The second part of that dual purpose was keeping the ball away from Indianapolis Colts quarterback Andrew Luck. If you don't limit the his time with the ball and his number of plays, Andrew Luck is going to beat you. It is not as if Luck has a great team around him, quite the opposite, but he is a classic example of a player as a quarterback who makes those around him look better than they are. Once the Colts protect Andrew Luck with a higher degree of consistency, he will be as good as any quarterback on any team in the NFL.

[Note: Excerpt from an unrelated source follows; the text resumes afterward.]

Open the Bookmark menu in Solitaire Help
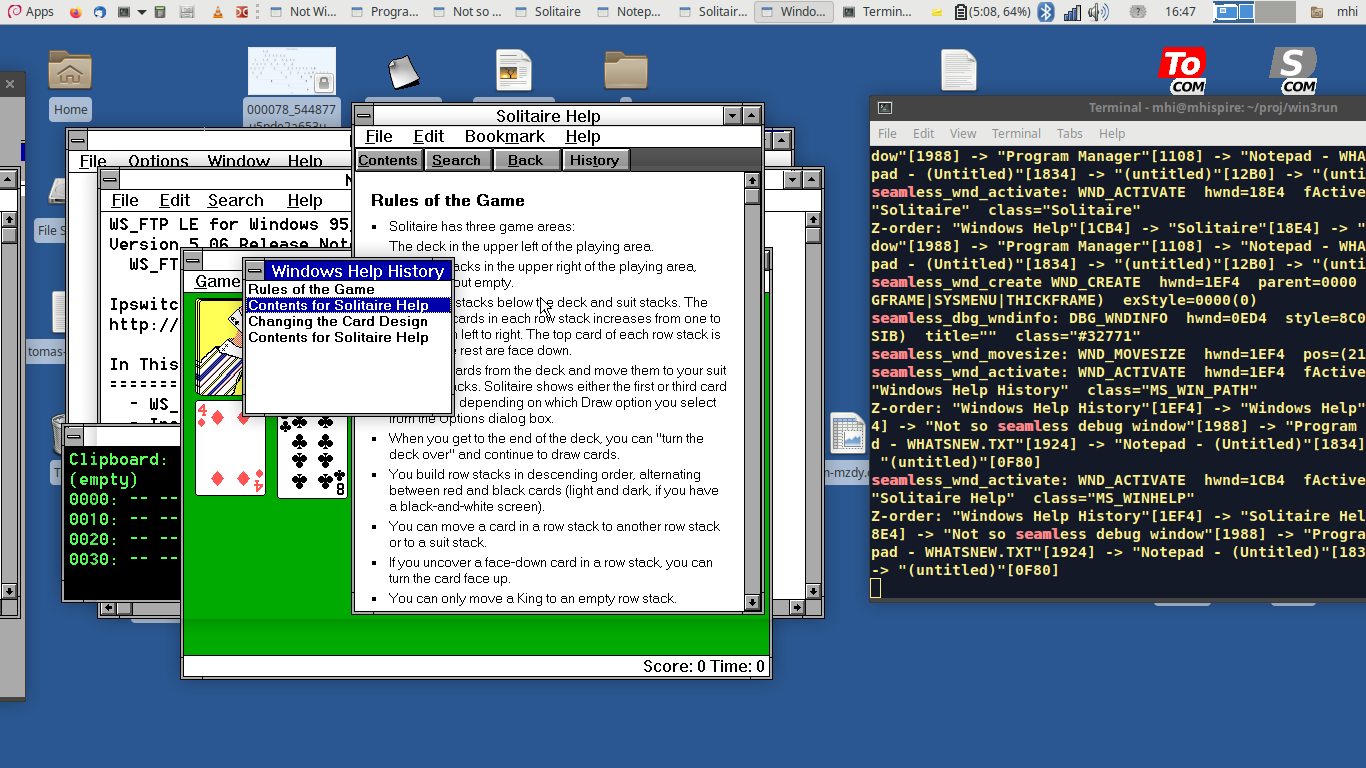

As for the Patriots, Logan Mankins at left guard was outstanding and Jamie Collins at linebacker is the next defensive star in New England. Without Vince Wilfork, Brandon Spikes, Jerrod Mayo and Tommy Kelly on defence, the Patriots should not be in the AFC championship game, but here they are.
It was an emotionally heated game in Carolina between the Panthers and San Francisco 49ers, especially early on, and it has been a while since I have seen that much confrontational talk and verbal exchanges. It seemed like on every play, someone was threatening someone elseabout something . I am sure that all week, the Panthers grew intensely tired of hearing how tough and physical the 49ers were and made a collective agreement to not allow any intimidation, but be the aggressor and not the participant.

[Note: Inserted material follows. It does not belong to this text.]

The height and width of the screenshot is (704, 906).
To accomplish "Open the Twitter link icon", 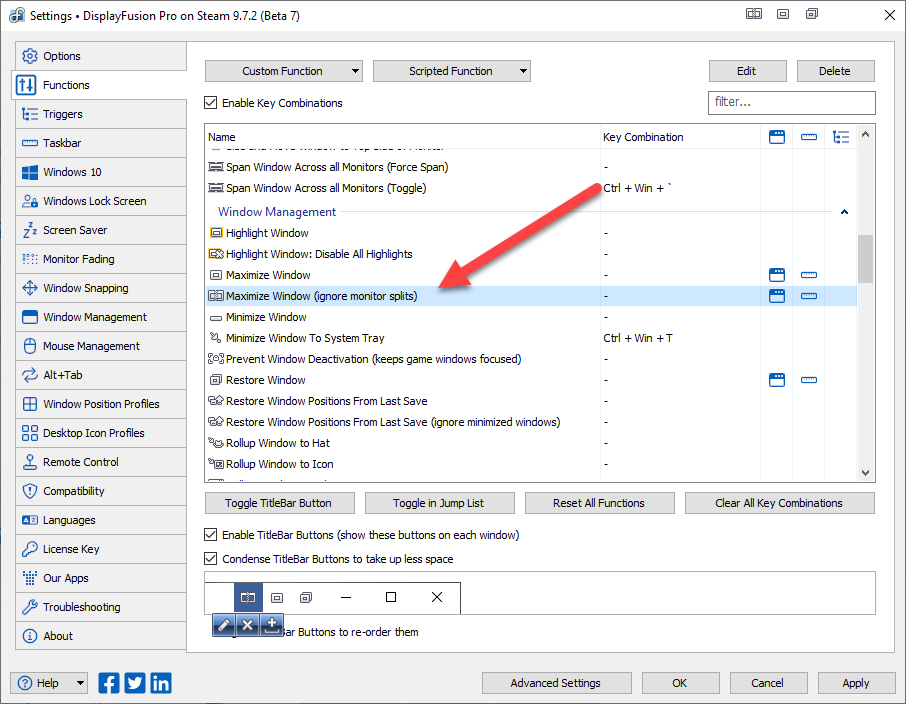I will pyautogui.click(x=135, y=683).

Now, I don't think Carolina backed down for one moment, but seven plays inside the five-yard line and only three points means that, in the toughest part of football - short yardage and goaline plays, the Niners won. In playoff football, the smallest of mistakes mean the biggest of consequences and the Panthers gave the 49ers four first downs on penalties in the first half and it seemed that all four were the result of excessive emotion. The Panthers will learn from this and, if they find themselves in the same position next year at this time, they will not make the same mistake of losing self-control.
After a last-minute win over the Arizona Cardinals to close the season, a win over the Packers in the brutal cold of Green Bay in the NFC Wild Card playoff and a tough, physical win over the Panthers, right now, no team believes more in each other than the San Francisco 49ers.
In Denver, the one word to describe the Broncos' win over the San Diego Chargers is "methodical." I think the Charger made one key mistake to lose the game and Denver made the opposite to win .
By the end of the third quarter, the Chargers had 79 total yards. In the fourth quarter alone, they had 180. I guess common sense says to play the time of possession game again for San Diego to win, but it was not working . I wonder what would have happened if the Chargers took their fourth-quarter approach all game long and just went for broke, because when they did in the fourth, the game became a game because of it. San Diego was simply way too conservative.
With Denver, they did to the Chargers what the Chargers did to them back on that Thursday night game. Manning must have completed 80 per cent of his passes within the first 10 yards down field. They just incrementally kept moving down field with the shortest of distance created using a series of line of scrimmage screens, five-yard crossers, and check downs - no big plays, just little little plays of success and result.
One interesting question that has already been asked is, in one game to win it all , who would be your quarterback - Brady or Manning? Given history, I would say Brady, but given ability to control a defense pre-snap, I would say Manning. To pick between that pair is a never-ending discussion.
The season began with 32 and now it is down to four and, giving consideration to all discussion and analytical evaluation, it truly is the best four.